Peres didn’t say anything for a while. I resisted the urge to prompt. Or to look down at that pile of paper.

“You don’t have to know,” I said, instead. “Or if you do know, you don’t have to tell me.”

We were both silent.

“I was sitting here,” Peres said, eventually. “Sitting, and looking.” Ze gestured at the papers. “I don’t have all the references here, and it’s been a while, but I want to understand it. The way those edges interact, I can feel there’s something there. I haven’t quite grasped it yet, but I can feel it.” Zir voice steadied, became more certain. “That’s what I want.
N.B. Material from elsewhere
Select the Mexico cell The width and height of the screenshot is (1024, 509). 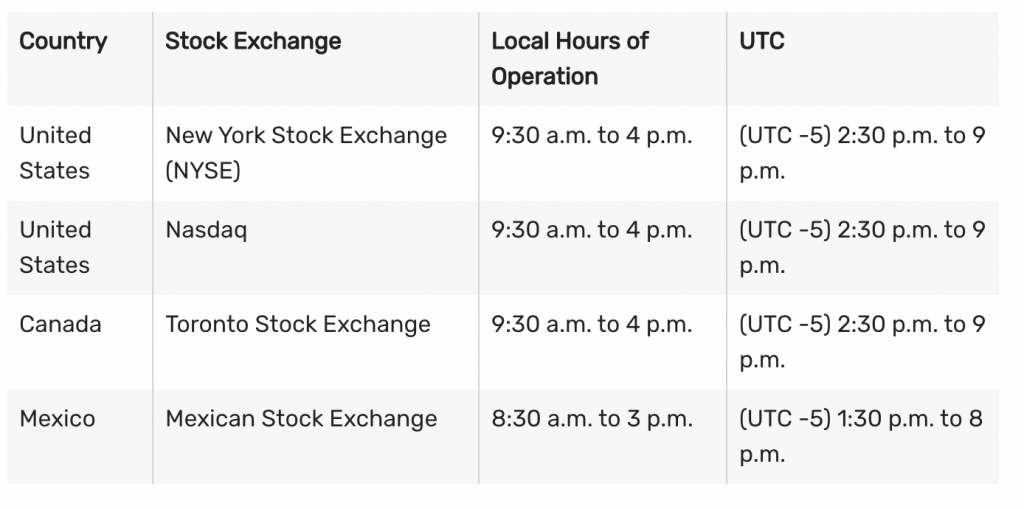coord(57,419)
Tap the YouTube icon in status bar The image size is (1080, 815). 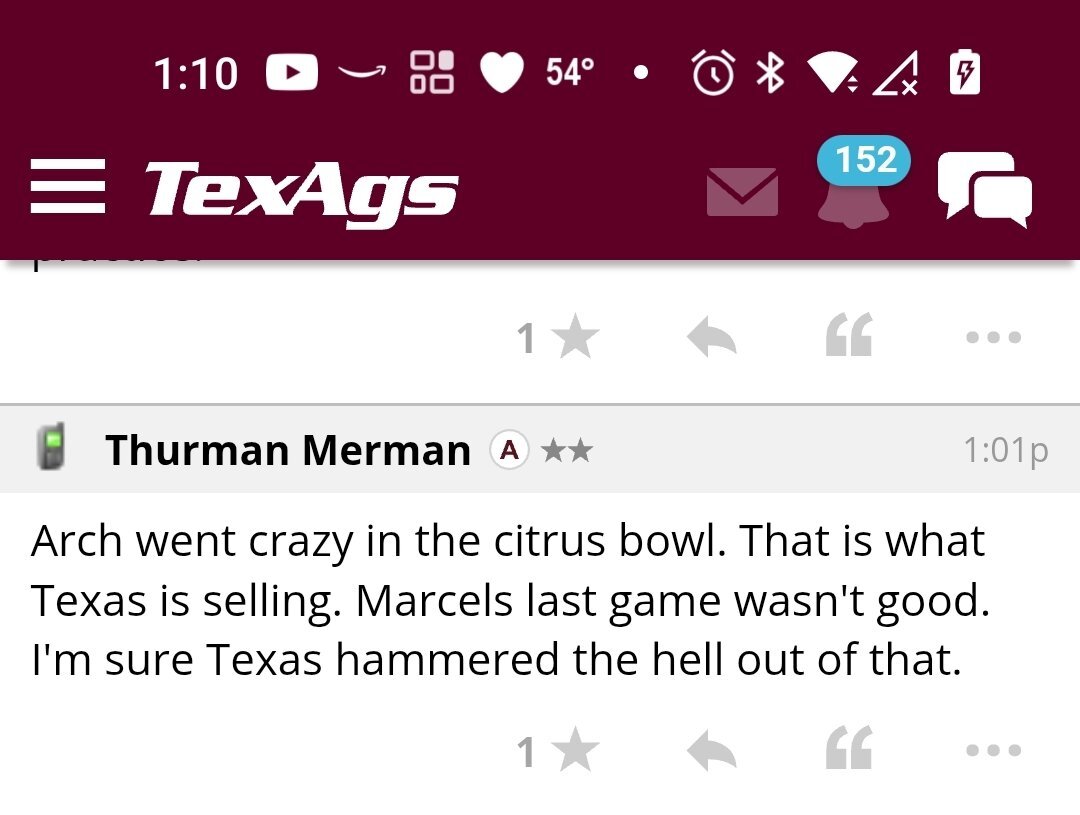click(291, 73)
I don’t want to sail it. I want to discover it. To know more about the Sea. It’s the key to otherspace, I’m certain of it. We shouldn’t be satisfied with piloting through it on guesswork. We should find out.” Ze turned to look at me. “When you look at it, don’t you want to know more?”

“I’m not a researcher, myself,” I said, carefully. “I just—admire it. The Sea.”

“Ines admired it. She thought that meant it had to remain mysterious.”

“It’s not that. There is beauty in understanding, and in seeking to understand. But that isn’t me. Not here and now. If I did that,” I paused, looking for words. “I would begin to expect something of myself, in relation to the Sea. That’s not what I want from being here.”

“Flying the Othersea was what Ines expected of herself,” Peres said.

“You get to choose your own expectations,” I said. “Or none at all.”

“I want to know more,” Peres said; and now, at last, I could see desire in zem, fire in zir eyes.

I opened my hands to zem, and to the Sea, gesturing invitation. Peres sighed, and it sounded like hope.

Silently, we watched the Sea break against its invisible shore. I let my breath fall into sync with it; let my mind rest.

When, finally, I looked round again, Peres had fallen asleep. I got up, and gently covered zem with Leah’s blanket. Ze didn’t stir.

Peres had four more days to embrace zir search for understanding, before ze would have to leave the Sea, and the Lighthouse, to be once again mine alone. For a while, at least; ze would be back, I was sure of that.

For now, I could share the Sea’s peace; and in that sharing find my own peace too.